In the realm of AutoML, ensuring model interpretability is not just important—it's paramount. While many of these models might operate as 'black boxes', tools like SHAP and LIME stand out as keystones to illuminate their predictive processes. Drawing from game theory, SHAP offers a comprehensive perspective on feature significance, whereas LIME delves deeper, providing granular insights into individual predictions by employing interpretable models on strategically altered data21,22. In concert, they enhance confidence in AutoML, a crucial element for making well-informed clinical decisions. Guided by this understanding, our research is poised to leverage the strengths of SHAP and LIME to provide a meticulous analysis of model interpretability. The SHAP plot, derived from a holistic data analysis, underscores that cases characterized by extensive tumor sizes, the occurrence of lymph node metastasis, and tumors located external to the gastrointestinal tract are more predisposed to liver metastasis, as shown in Fig. 4. Conversely, the LIME plot presents the liver metastasis likelihood for a singular, randomly sampled case, as delineated in Fig. 5.

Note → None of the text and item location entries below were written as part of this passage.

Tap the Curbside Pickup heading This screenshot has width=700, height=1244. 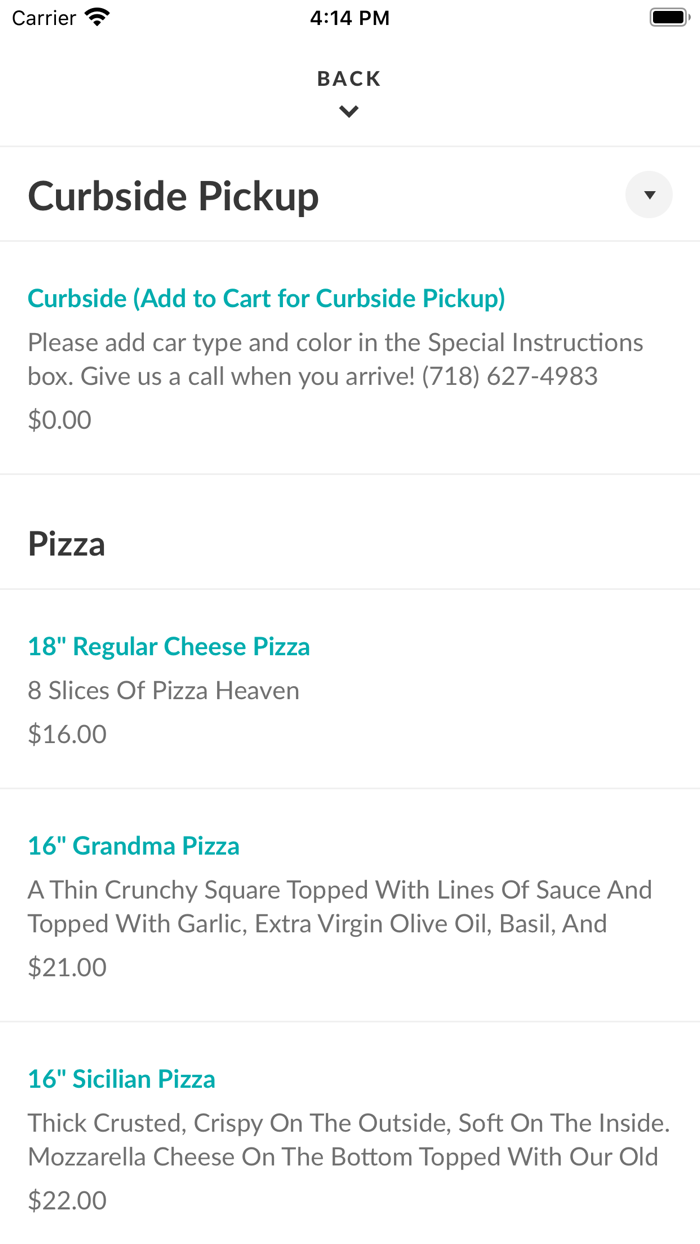pos(172,195)

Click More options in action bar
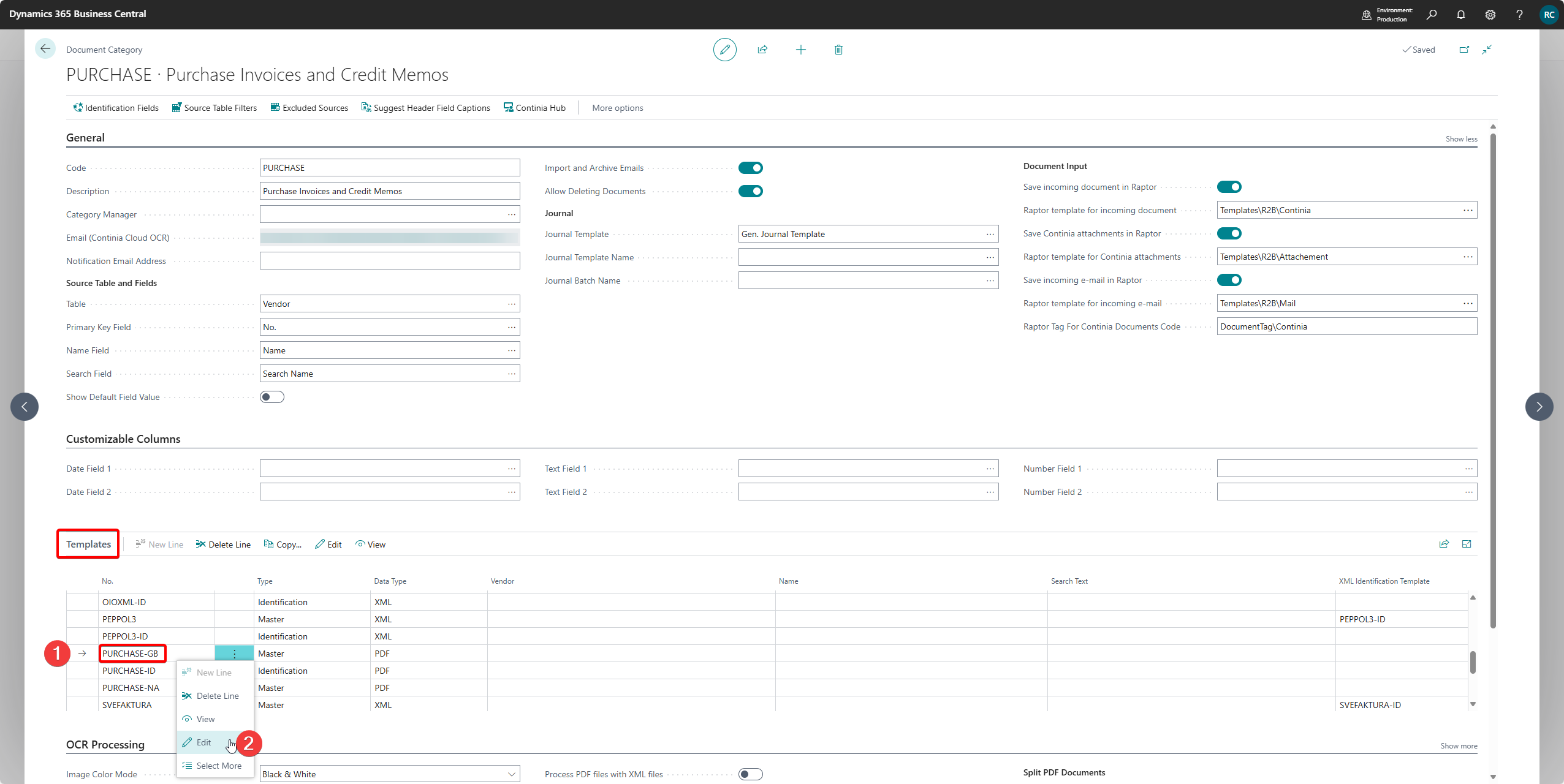tap(617, 108)
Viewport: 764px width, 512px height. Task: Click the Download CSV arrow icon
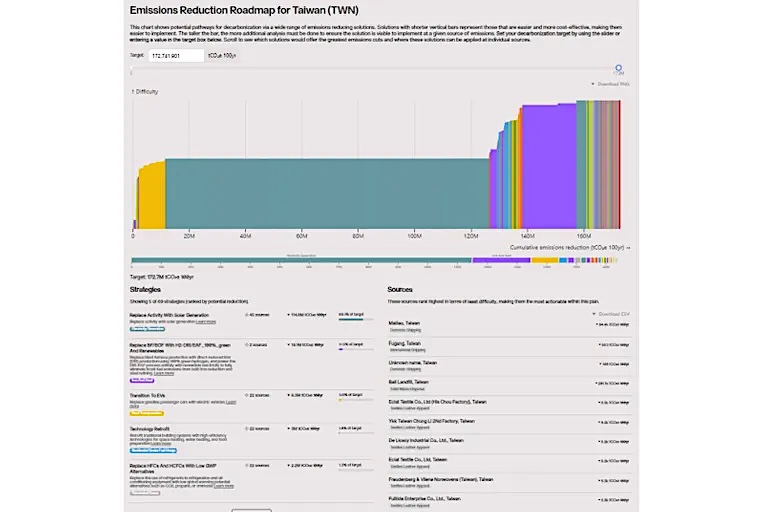click(x=594, y=314)
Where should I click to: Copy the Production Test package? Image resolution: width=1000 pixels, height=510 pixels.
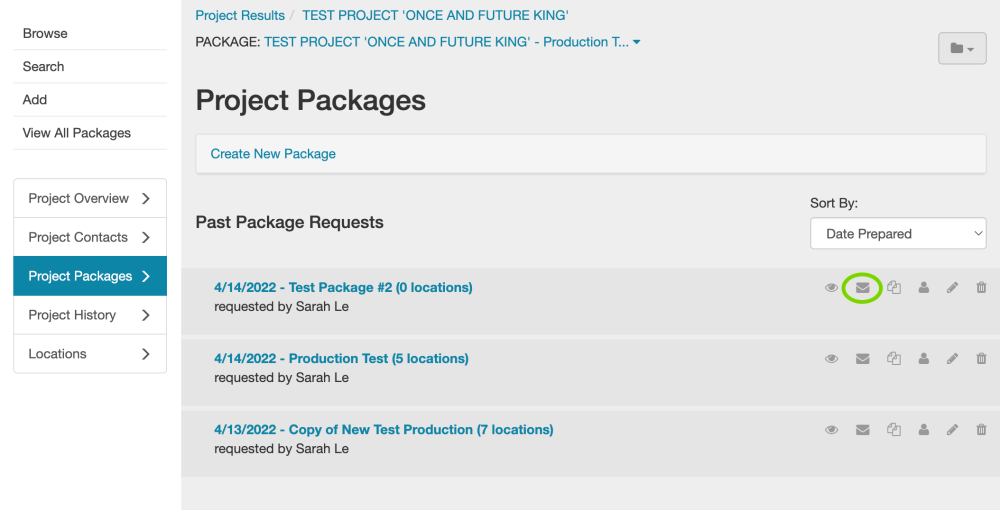(x=894, y=359)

In our investigation, both the nomogram and the GBM model's SHAP plot, as well as its feature importance chart, highlighted tumor location as a significant predictor for LIM in GIST patients. We noted an amplified risk of LIM when tumors were categorized as "others," primarily associated with extragastrointestinal stromal tumors (EGISTs). Traditionally, gastric gastrointestinal stromal tumors (G-GISTs) are considered to have a milder biological behavior than small gastrointestinal stromal tumors (S-GISTs), possessing less invasive and metastatic tendencies23. Research spearheaded by Miettinen et al.24 reported an elevated metastatic risk and tumor-related mortality for S-GISTs, especially when tumors exceed 5 cm in size. Concurrently, Kukar et al.25 found a tendency for distal metastasis among younger S-GISTs patients. Yet, our data suggests a similar LIM rate between G-GISTs and S-GISTs in both developing and test cohorts. Intriguingly, when tumors were identified as "others" in the developing cohort, there was a pronounced increase in LIM at 29.6% (102/345). This observation implies a higher propensity for LIM when GISTs are located outside the gastrointestinal domain. The predisposition of EGISTs for LIM could be ascribed to several reasons: (1) EGISTs might manifest more aggressive traits at molecular and genetic levels; (2) Their anatomical positioning could facilitate dissemination via the bloodstream, accentuating liver metastasis risks; (3) The relative obscurity and potential vagueness in symptoms of EGISTs could culminate in delayed diagnosis, thus presenting more advanced stages at detection.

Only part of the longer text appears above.